Please set out everything from the first line of the entries down to the line containing "click(210, 125)" as a numbered list, both of those lines included and blank lines omitted.

- - - - -

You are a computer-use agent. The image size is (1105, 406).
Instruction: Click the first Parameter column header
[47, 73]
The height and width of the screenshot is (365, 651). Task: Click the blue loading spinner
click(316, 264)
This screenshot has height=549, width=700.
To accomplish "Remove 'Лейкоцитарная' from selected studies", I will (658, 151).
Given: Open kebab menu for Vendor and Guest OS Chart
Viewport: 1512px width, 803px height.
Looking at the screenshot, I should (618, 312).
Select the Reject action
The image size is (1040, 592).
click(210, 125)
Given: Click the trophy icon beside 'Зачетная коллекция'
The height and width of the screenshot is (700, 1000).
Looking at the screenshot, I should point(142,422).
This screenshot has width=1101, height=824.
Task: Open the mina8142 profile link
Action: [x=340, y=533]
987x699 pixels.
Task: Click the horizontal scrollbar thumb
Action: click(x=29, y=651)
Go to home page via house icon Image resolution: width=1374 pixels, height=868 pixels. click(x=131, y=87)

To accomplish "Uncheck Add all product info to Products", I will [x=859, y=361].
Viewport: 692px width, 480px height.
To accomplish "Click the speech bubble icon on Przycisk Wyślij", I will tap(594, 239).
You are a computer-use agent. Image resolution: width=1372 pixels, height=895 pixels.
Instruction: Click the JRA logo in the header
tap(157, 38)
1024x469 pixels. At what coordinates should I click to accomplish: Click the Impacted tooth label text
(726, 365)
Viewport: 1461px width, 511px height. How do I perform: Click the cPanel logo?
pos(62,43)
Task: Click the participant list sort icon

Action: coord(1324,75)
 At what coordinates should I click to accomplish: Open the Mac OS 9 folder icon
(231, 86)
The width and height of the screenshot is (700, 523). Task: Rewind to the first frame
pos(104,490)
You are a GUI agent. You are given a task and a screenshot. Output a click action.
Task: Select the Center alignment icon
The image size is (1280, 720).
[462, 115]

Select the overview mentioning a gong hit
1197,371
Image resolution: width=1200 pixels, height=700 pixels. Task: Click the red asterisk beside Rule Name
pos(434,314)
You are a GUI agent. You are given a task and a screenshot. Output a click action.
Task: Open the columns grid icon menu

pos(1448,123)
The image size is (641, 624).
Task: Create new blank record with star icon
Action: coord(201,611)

- - - - -

#### Final result:
1. You are a computer-use agent. The image size is (1105, 406).
2. Instruction: Click the first Parameter column header
3. [47, 73]
4. The height and width of the screenshot is (365, 651). Task: Click the blue loading spinner
5. click(316, 264)
6. This screenshot has height=549, width=700.
7. To accomplish "Remove 'Лейкоцитарная' from selected studies", I will (658, 151).
8. Given: Open kebab menu for Vendor and Guest OS Chart
9. Viewport: 1512px width, 803px height.
10. Looking at the screenshot, I should (618, 312).
11. Select the Reject action
12. The image size is (1040, 592).
13. click(210, 125)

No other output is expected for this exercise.